A uma sensação de incerteza que parece resultar sempre que se olha para o que se passa no mundo, Portugal conseguiu acrescentar as suas próprias incertezas.

De facto, desde o início do último trimestre de 2023 que parece vivermos em clima de alerta permanente, podendo, a qualquer momento, surgir novos problemas que agravam a incerteza.

Num ápice, o governo do país e os governos das regiões autónomas ficaram em gestão, os preparativos para os actos eleitorais sucedem-se e animam discussões e noticiários e as opções políticas dos cidadãos esfumam-se sem que tal facto pareça preocupar seja quem for. Não é o PREC, mas às vezes parece. Sem militares e com menos sonhos!

Situação tanto mais preocupante quanto sempre que algum responsável político é chamado a pronunciar-se, a resposta é, invariavelmente, “é a democracia a funcionar”.

Se a nossa vida se contiver no domínio do formal talvez tenham razão. Só que a vida não é isso. Quando os cidadãos escolhem – e rejeitam –, programas, certamente esperam pela sua execução e não por este caminhar para uma forma estranha de quase democracia directa.

Não será certamente por acaso que as constituições prevêem, tal como a nossa, mandatos cuja duração oscila, genericamente, entre quatro e cinco anos. E que também prevêem que sempre que assim não é estamos perante situações excepcionais criadas e aceites para funcionar como “válvulas de escape” do sistema e, não, para se transformarem em rotina.

Ora, após quase três décadas nas quais o cumprimento integral dos mandatos se afirmou como regra, parece estarmos a entrar numa fase de instabilidade. A que vimos vivendo e a que parece anunciar-se, quer porque existe um maior fraccionamento dos eleitorados, quer porque existirá uma menor disponibilidade para tolerar a diferença.

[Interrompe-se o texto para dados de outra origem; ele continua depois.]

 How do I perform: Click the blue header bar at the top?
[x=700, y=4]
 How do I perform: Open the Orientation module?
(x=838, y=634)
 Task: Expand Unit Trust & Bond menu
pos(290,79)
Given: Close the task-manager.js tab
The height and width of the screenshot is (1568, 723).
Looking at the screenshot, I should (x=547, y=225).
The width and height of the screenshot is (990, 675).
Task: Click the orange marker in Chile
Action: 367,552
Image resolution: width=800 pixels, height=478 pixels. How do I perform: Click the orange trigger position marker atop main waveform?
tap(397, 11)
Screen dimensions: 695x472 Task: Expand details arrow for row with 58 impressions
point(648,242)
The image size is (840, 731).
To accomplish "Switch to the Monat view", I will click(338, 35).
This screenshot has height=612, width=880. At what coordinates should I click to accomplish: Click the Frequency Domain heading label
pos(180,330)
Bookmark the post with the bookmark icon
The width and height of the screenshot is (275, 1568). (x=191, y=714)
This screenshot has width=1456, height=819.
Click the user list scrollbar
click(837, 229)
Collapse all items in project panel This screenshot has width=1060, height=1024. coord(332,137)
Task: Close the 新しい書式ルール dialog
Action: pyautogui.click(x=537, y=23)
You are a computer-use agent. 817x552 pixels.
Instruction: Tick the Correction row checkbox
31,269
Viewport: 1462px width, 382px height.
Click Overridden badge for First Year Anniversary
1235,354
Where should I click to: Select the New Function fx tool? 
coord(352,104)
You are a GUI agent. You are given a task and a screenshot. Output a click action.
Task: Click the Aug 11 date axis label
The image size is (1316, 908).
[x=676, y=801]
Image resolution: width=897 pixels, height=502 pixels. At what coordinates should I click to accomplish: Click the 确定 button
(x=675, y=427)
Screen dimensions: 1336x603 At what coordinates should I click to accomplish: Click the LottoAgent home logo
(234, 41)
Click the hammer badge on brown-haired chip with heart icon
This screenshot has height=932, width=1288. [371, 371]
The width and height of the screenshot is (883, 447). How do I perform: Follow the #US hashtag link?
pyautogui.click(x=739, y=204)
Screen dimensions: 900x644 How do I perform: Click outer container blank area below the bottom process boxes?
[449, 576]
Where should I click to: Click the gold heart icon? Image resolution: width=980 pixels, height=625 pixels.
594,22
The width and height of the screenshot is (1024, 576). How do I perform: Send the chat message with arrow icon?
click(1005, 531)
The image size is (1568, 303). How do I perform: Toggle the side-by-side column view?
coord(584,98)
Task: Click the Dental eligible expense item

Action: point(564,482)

A tudo isto também não será estranha a personalização à outrance da vida política. Talvez ajudasse tomar como prioridade escolher programas que serão servidos e executados por pessoas e, não tanto, escolher pessoas para realizar os programas. Os políticos servem as políticas e não o contrário.

Por último, talvez nos possa ajudar a todos que aqueles que têm de tomar decisões, ponderem qual o impacto das suas opções nos 4,4 milhões de pessoas em Portugal que seriam pobres se não existissem transferências sociais, ou nos 17% de pessoas em Portugal que estão em risco de pobreza.

O autor escreve de acordo com a antiga ortografia.